* **Reading passage**:

•••••

# Betta fish is dying



## 85miles (Mar 10, 2011)

Hi, I am encountering a problem recently. My betta fish died. He was fine, swimming around, eating well. but then he started turning pale n then some cottony kinda thing started appearing - he got restless n he just died. its not ich though. i bought another one, and the same happened. now i got one more. each time i change the water - dechlorinate it, clean the stone, plant well.. change the filter n also place the betta heater i got from petsmart. the filter is a small tetra whisper for 1-3gal. n the fish seems restless now like the other two. i don't want another one dying on me. could you please help me?


----------



## Malvolti (Nov 15, 2010)

This should really be posted in the disease and emergencies section here: http://www.bettafish.com/forumdisplay.php?f=99

Either way you will need to answer as many of these questions to help the diagnosis.

Housing 
What size is your tank?
What temperature is your tank?
Does your tank have a filter?
Does your tank have an air stone or other type of aeration?
Is your tank heated?
What tank mates does your betta fish live with?

Food
What type of food do you feed your betta fish?
How often do you feed your betta fish?

Maintenance 
How often do you perform a water change?
What percentage of the water do you change when you perform a water change?
What type of additives do you add to the water when you perform a water change?

Water Parameters:
Have you tested your water? If so, what are the following parameters?

Ammonia:
Nitrite:
Nitrate:
pH:
Hardness:
Alkalinity: 

Symptoms and Treatment
How has your betta fish's appearance changed?
How has your betta fish's behavior changed?
When did you start noticing the symptoms?
Have you started treating your fish? If so, how?
Does your fish have any history of being ill?
How old is your fish (approximately)? 


My first thought is cotton fungus but without a picture it's hard to tell. Even though you are doing a water change between fish the fungus spores are still in the tank. On the glass, in the gravel, on the decorations. By not fully cleaning every inch of the tank (it takes more than just a rinse in some warm water) the infection will keep killing fish.

The best treatment to try first is 1 tsp of AQUARIUM salt per gallon of water in the tank. Do daily water changes.


----------



## TaraJets (Mar 9, 2011)

I'm not exactly sure what infection your fish has but some things you can do are:
1) put the correct dosage of aquarium salt in there
2) turn the water extra hot (like 82 degrees F) 

These things will give the dude a little boost. 

If he does not make it I would recommend taking apart the entire tank and sanitizing everything you can, including gravel, decor, and the tank itself, in a 10% vinegar 90% water solution. Make sure you get all the vinegar off everything.

I hope a moderator finds this soon, I've never heard of a disease like this before.


----------



## Babyfins (Jan 21, 2011)

I am VERY new to fishkeeping so I have no idea if this problem would even create the "cottony kinda thing" but make sure everything is aquarium safe. I once had a from years ago that died because I put a shell that I found on the beach in his bowl. When I did find him he was covered with white slime.


----------



## 85miles (Mar 10, 2011)

Housing 
What size is your tank? - 2.5 to 3gal
What temperature is your tank? - 75-80
Does your tank have a filter? - yes, tetra whisper for 1-3gal, uses small filter cartridge.

•••••

* **Recorded information**:
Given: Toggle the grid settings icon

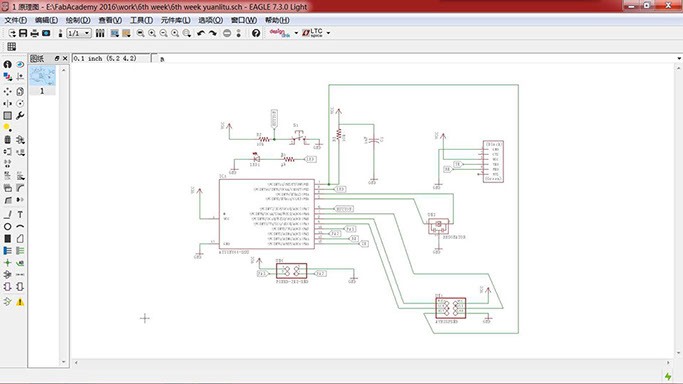Looking at the screenshot, I should [x=11, y=47].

•••••

* **Exercise set**:
[A] Decide whether each statement agrees with the betta fish thread, and give yes or no with the words from the thread that settle it: (i) The first poster's filter is made for tanks of 1 to 3 gallons. (ii) Malvolti suggests starting with 2 teaspoons of aquarium salt per gallon. (iii) TaraJets advises sanitizing the tank in a solution of 10% vinegar and 90% water.
[B] Name every water parameter listed under "Water Parameters:" in the betta fish thread.
[C] Summarize the betta fish thread in three sentences.
Draw only on the betta fish thread for what comes next.

* **Answers for the exercise**:
[A]
(i) Yes: "the filter is a small tetra whisper for 1-3gal."
(ii) No: "The best treatment to try first is 1 tsp of AQUARIUM salt per gallon of water in the tank."
(iii) Yes: "in a 10% vinegar 90% water solution."

[B] Ammonia, Nitrite, Nitrate, pH, Hardness, Alkalinity

[C] A poster reports that betta fish turned pale, grew a cottony substance, became restless and died, even though the water was changed each time, and asks for help with a third fish that now seems restless. Malvolti lists diagnostic questions, suspects cotton fungus whose spores stay in the tank, and recommends aquarium salt with daily water changes, while TaraJets suggests salt, warmer water and sanitizing everything with a vinegar solution. Babyfins advises making sure everything in the tank is aquarium safe, and the first poster begins answering with the tank's size, temperature and filter.